Information supplied START

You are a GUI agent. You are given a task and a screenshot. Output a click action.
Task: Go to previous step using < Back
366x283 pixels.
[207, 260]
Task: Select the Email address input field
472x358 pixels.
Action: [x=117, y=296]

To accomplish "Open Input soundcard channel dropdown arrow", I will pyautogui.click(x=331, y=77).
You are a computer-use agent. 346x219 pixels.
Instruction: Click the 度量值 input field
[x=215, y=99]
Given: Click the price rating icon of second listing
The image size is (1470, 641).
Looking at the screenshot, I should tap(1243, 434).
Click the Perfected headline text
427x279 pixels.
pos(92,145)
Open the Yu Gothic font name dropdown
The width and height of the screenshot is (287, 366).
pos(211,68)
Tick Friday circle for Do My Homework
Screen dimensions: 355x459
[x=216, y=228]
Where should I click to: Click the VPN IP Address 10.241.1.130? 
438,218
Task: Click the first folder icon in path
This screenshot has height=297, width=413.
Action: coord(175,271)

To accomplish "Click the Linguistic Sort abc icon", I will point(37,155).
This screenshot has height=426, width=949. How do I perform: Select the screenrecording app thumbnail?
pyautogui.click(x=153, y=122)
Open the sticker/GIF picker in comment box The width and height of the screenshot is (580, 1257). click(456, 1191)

Information supplied END

Task details: Beginning with the first line of the listing above, please write out every line exactly until you reach the line that contains "Task: Click the first folder icon in path", and include that one too.

Solution to this exercise:
You are a GUI agent. You are given a task and a screenshot. Output a click action.
Task: Go to previous step using < Back
366x283 pixels.
[207, 260]
Task: Select the Email address input field
472x358 pixels.
Action: [x=117, y=296]

To accomplish "Open Input soundcard channel dropdown arrow", I will pyautogui.click(x=331, y=77).
You are a computer-use agent. 346x219 pixels.
Instruction: Click the 度量值 input field
[x=215, y=99]
Given: Click the price rating icon of second listing
The image size is (1470, 641).
Looking at the screenshot, I should tap(1243, 434).
Click the Perfected headline text
427x279 pixels.
pos(92,145)
Open the Yu Gothic font name dropdown
The width and height of the screenshot is (287, 366).
pos(211,68)
Tick Friday circle for Do My Homework
Screen dimensions: 355x459
[x=216, y=228]
Where should I click to: Click the VPN IP Address 10.241.1.130? 
438,218
Task: Click the first folder icon in path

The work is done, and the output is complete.